SUPPLIED TEXT>

# Has your V bit someone?



## Lindsey1420 (Jan 28, 2012)

Honestly, has your V ever bit someone?

Jack just bit my newphew! Drew blood with three punctuer wounds!

Background to the situation:
The other day Jack as at my sister-in-laws. She Jack a bone. She said that my newphew sat down to pet him (jack was eating one is bone) and he growled and snapped at my newphew My sister-in-law said that she was able to sit and pet him while he ate his treat. 

The other day Jack did you that to me too. I went for the bone and he growled at me. I let him know that is not how things go on. I went to take his bone away, first time ever doing this, because he gums were turning red. 

Tonight, Jack had a bone. He was running and playing with it. Even letting another adult take it, only to return it. That happen a couple times and Jack was enjoying himself. I was sitting with jack while he was eating his bone. I called my newphew in thinking things were fine, since everyone else could get near him while he was eating his bone. I also figure things would be fine sine I was RIGHT THERE. I told my newphew to pet him. Gosh I wish I could take back time. All my newphew did was left him arm and Jack snapped. I had to remove his mouth off his hand.

JOB> Decide whether each statement agrees with the thread about Jack's bite above, answering yes or no and quoting the words from the thread that settle it. (a) The bite drew blood. (b) Before the day Jack growled at the poster, the poster had already taken a bone away from him. (c) That evening, Jack let another adult take his bone.

PROVIDED RECORDS>
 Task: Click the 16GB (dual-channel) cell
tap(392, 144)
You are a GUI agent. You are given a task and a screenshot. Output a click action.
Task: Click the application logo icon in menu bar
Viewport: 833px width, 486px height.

TASK SOLUTION>
(a) Yes: "Drew blood"
(b) No: "first time ever doing this"
(c) Yes: "Even letting another adult take it, only to return it."